- _Dataset records_

-=-=-=-=-

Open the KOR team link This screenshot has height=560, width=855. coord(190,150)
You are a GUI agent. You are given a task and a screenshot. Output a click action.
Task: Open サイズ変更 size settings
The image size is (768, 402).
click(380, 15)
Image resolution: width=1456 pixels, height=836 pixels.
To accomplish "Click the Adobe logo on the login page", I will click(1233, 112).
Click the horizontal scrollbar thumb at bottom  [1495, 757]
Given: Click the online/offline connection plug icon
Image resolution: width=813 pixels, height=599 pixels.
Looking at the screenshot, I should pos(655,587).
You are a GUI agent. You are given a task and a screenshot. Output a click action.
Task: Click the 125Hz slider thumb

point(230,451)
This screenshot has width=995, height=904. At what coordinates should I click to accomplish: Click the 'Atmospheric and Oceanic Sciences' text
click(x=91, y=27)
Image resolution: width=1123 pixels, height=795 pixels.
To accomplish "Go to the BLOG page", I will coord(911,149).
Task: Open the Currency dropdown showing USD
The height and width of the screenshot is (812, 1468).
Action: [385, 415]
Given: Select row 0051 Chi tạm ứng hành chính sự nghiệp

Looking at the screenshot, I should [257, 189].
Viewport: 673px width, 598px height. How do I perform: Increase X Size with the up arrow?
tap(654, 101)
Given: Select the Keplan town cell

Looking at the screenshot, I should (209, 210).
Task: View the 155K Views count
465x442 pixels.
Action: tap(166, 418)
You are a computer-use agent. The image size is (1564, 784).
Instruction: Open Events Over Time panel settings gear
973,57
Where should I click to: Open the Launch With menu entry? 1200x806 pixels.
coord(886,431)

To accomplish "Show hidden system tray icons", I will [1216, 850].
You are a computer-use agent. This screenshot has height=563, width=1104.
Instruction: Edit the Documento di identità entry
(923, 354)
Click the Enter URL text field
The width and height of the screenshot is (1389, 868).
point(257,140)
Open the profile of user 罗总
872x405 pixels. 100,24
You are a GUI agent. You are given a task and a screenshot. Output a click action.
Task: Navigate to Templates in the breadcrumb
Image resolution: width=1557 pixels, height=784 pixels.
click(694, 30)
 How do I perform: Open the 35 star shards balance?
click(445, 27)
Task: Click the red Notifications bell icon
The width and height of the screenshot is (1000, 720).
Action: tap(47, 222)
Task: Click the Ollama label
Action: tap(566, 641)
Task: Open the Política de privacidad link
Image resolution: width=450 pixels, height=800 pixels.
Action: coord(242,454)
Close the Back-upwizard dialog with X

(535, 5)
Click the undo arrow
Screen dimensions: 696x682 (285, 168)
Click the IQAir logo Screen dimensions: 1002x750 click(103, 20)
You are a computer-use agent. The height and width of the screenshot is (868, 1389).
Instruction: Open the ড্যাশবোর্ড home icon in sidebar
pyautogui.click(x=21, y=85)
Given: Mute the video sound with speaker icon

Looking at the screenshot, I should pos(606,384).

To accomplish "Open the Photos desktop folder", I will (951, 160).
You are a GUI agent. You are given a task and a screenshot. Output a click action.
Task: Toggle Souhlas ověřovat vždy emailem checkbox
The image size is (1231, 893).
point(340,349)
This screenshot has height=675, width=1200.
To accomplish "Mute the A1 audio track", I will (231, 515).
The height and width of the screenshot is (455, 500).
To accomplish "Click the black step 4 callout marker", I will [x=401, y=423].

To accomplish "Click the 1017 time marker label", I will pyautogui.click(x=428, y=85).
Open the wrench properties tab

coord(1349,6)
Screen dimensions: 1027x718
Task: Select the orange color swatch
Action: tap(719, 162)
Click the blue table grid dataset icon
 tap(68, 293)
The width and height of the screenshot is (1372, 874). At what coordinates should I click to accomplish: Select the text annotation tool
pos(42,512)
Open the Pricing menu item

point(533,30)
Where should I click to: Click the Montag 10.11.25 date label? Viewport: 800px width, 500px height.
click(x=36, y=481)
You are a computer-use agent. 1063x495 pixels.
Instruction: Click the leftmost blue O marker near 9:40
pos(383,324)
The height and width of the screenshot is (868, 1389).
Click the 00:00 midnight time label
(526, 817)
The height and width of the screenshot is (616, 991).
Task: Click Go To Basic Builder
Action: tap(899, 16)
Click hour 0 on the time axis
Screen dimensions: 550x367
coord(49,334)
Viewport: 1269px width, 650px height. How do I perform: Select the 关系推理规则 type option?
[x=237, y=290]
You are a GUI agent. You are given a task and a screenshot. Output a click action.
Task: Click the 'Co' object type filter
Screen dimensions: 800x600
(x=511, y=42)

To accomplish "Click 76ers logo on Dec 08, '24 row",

-=-=-=-=-

- _Work item_
Reproduce the records exactly as they appear.

- _Task response_
Open the KOR team link This screenshot has height=560, width=855. coord(190,150)
You are a GUI agent. You are given a task and a screenshot. Output a click action.
Task: Open サイズ変更 size settings
The image size is (768, 402).
click(380, 15)
Image resolution: width=1456 pixels, height=836 pixels.
To accomplish "Click the Adobe logo on the login page", I will click(1233, 112).
Click the horizontal scrollbar thumb at bottom  [1495, 757]
Given: Click the online/offline connection plug icon
Image resolution: width=813 pixels, height=599 pixels.
Looking at the screenshot, I should pos(655,587).
You are a GUI agent. You are given a task and a screenshot. Output a click action.
Task: Click the 125Hz slider thumb

point(230,451)
This screenshot has width=995, height=904. At what coordinates should I click to accomplish: Click the 'Atmospheric and Oceanic Sciences' text
click(x=91, y=27)
Image resolution: width=1123 pixels, height=795 pixels.
To accomplish "Go to the BLOG page", I will coord(911,149).
Task: Open the Currency dropdown showing USD
The height and width of the screenshot is (812, 1468).
Action: [385, 415]
Given: Select row 0051 Chi tạm ứng hành chính sự nghiệp

Looking at the screenshot, I should [257, 189].
Viewport: 673px width, 598px height. How do I perform: Increase X Size with the up arrow?
tap(654, 101)
Given: Select the Keplan town cell

Looking at the screenshot, I should (209, 210).
Task: View the 155K Views count
465x442 pixels.
Action: tap(166, 418)
You are a computer-use agent. The image size is (1564, 784).
Instruction: Open Events Over Time panel settings gear
973,57
Where should I click to: Open the Launch With menu entry? 1200x806 pixels.
coord(886,431)

To accomplish "Show hidden system tray icons", I will [1216, 850].
You are a computer-use agent. This screenshot has height=563, width=1104.
Instruction: Edit the Documento di identità entry
(923, 354)
Click the Enter URL text field
The width and height of the screenshot is (1389, 868).
point(257,140)
Open the profile of user 罗总
872x405 pixels. 100,24
You are a GUI agent. You are given a task and a screenshot. Output a click action.
Task: Navigate to Templates in the breadcrumb
Image resolution: width=1557 pixels, height=784 pixels.
click(694, 30)
 How do I perform: Open the 35 star shards balance?
click(445, 27)
Task: Click the red Notifications bell icon
The width and height of the screenshot is (1000, 720).
Action: tap(47, 222)
Task: Click the Ollama label
Action: tap(566, 641)
Task: Open the Política de privacidad link
Image resolution: width=450 pixels, height=800 pixels.
Action: coord(242,454)
Close the Back-upwizard dialog with X

(535, 5)
Click the undo arrow
Screen dimensions: 696x682 (285, 168)
Click the IQAir logo Screen dimensions: 1002x750 click(103, 20)
You are a computer-use agent. The height and width of the screenshot is (868, 1389).
Instruction: Open the ড্যাশবোর্ড home icon in sidebar
pyautogui.click(x=21, y=85)
Given: Mute the video sound with speaker icon

Looking at the screenshot, I should pos(606,384).

To accomplish "Open the Photos desktop folder", I will (951, 160).
You are a GUI agent. You are given a task and a screenshot. Output a click action.
Task: Toggle Souhlas ověřovat vždy emailem checkbox
The image size is (1231, 893).
point(340,349)
This screenshot has height=675, width=1200.
To accomplish "Mute the A1 audio track", I will (231, 515).
The height and width of the screenshot is (455, 500).
To accomplish "Click the black step 4 callout marker", I will [x=401, y=423].

To accomplish "Click the 1017 time marker label", I will pyautogui.click(x=428, y=85).
Open the wrench properties tab

coord(1349,6)
Screen dimensions: 1027x718
Task: Select the orange color swatch
Action: tap(719, 162)
Click the blue table grid dataset icon
 tap(68, 293)
The width and height of the screenshot is (1372, 874). At what coordinates should I click to accomplish: Select the text annotation tool
pos(42,512)
Open the Pricing menu item

point(533,30)
Where should I click to: Click the Montag 10.11.25 date label? Viewport: 800px width, 500px height.
click(x=36, y=481)
You are a computer-use agent. 1063x495 pixels.
Instruction: Click the leftmost blue O marker near 9:40
pos(383,324)
The height and width of the screenshot is (868, 1389).
Click the 00:00 midnight time label
(526, 817)
The height and width of the screenshot is (616, 991).
Task: Click Go To Basic Builder
Action: tap(899, 16)
Click hour 0 on the time axis
Screen dimensions: 550x367
coord(49,334)
Viewport: 1269px width, 650px height. How do I perform: Select the 关系推理规则 type option?
[x=237, y=290]
You are a GUI agent. You are given a task and a screenshot. Output a click action.
Task: Click the 'Co' object type filter
Screen dimensions: 800x600
(x=511, y=42)

To accomplish "Click 76ers logo on Dec 08, '24 row",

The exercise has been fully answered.